== 제공된 기록 ==
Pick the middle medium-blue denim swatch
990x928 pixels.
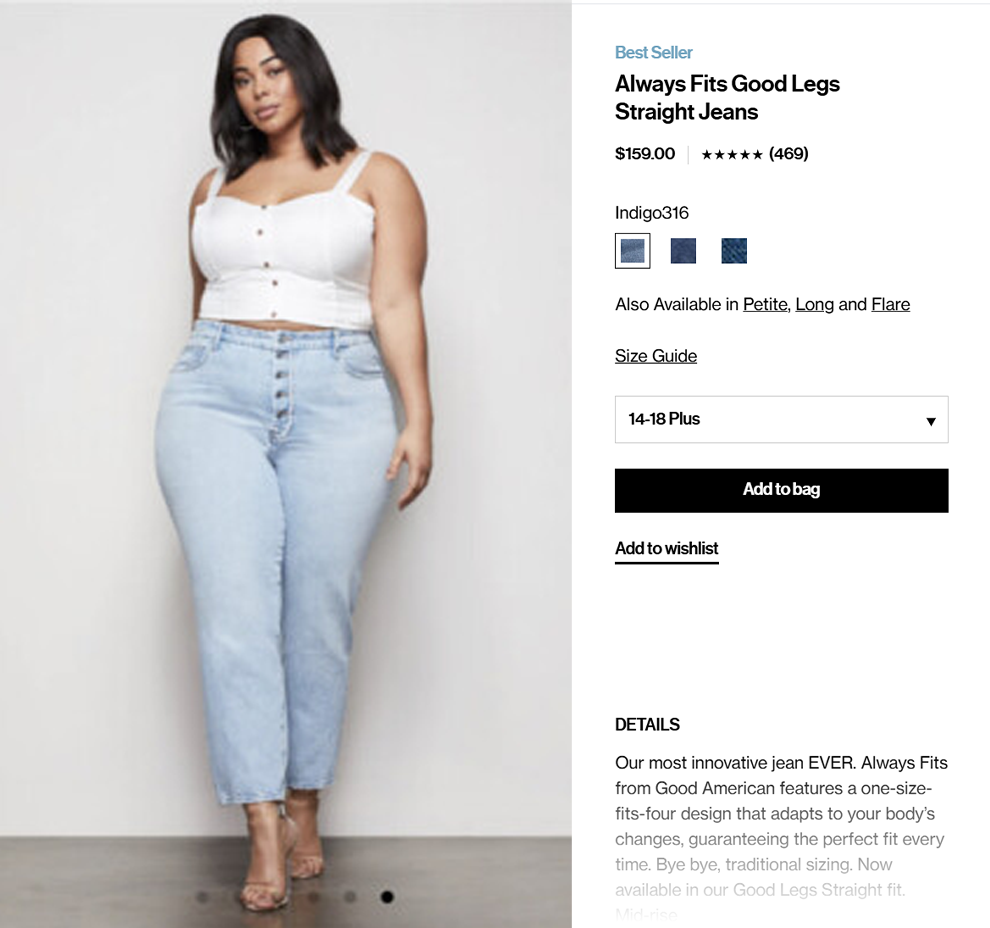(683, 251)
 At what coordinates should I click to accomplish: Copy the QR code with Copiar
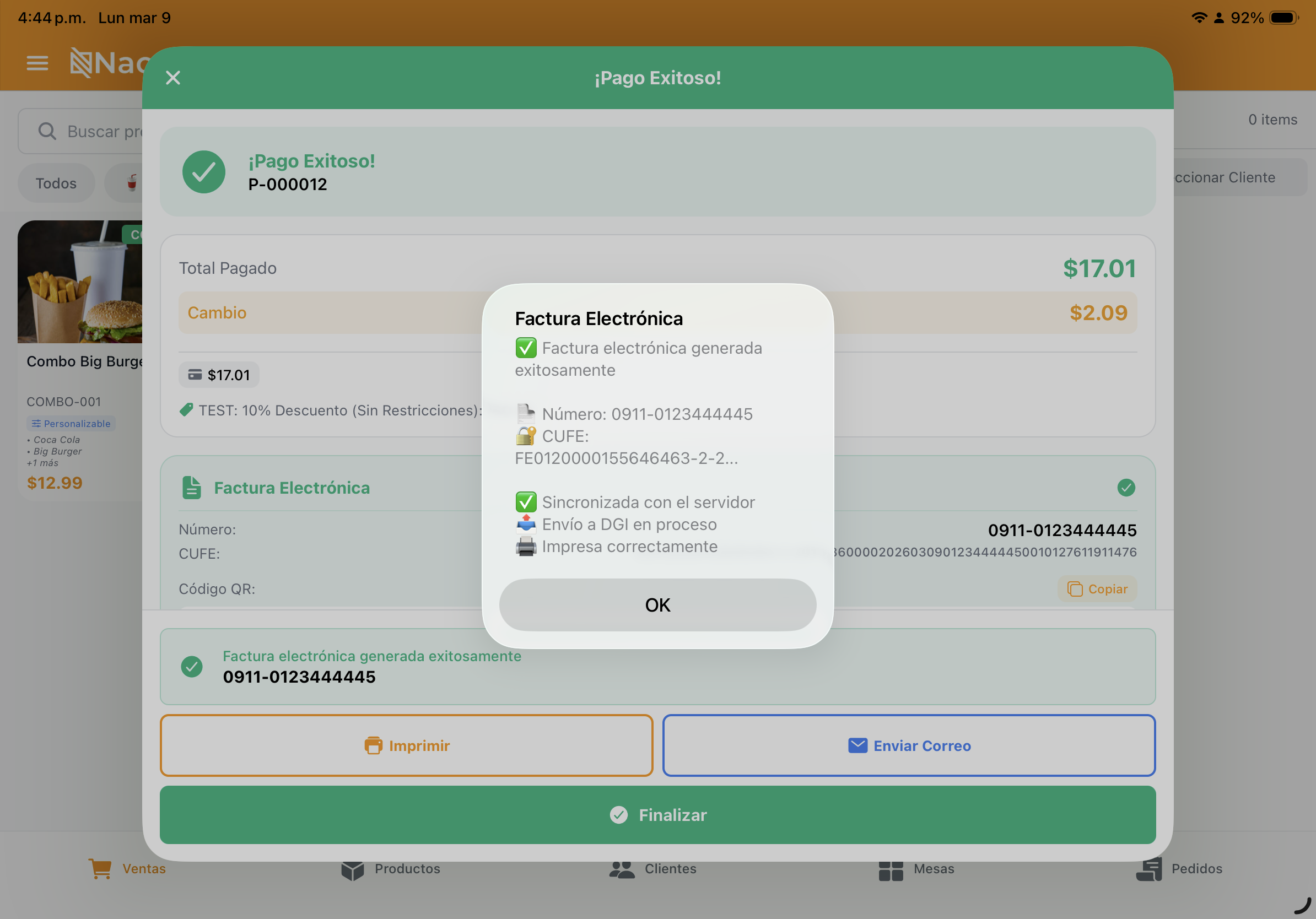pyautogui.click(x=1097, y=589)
===
== 제공된 기록 ==
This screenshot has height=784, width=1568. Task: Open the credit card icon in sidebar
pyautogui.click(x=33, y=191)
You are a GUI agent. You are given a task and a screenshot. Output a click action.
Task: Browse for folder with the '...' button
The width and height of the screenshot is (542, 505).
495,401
===
*제시된 과제:*
위 기록에서 문자열 "width"가 들어 있는 줄을 모두 골라 옮겨 적으세요. 대소문자는 구분합니다.

*전체 답변:*
This screenshot has height=784, width=1568. Task: Open the credit card icon in sidebar
The width and height of the screenshot is (542, 505).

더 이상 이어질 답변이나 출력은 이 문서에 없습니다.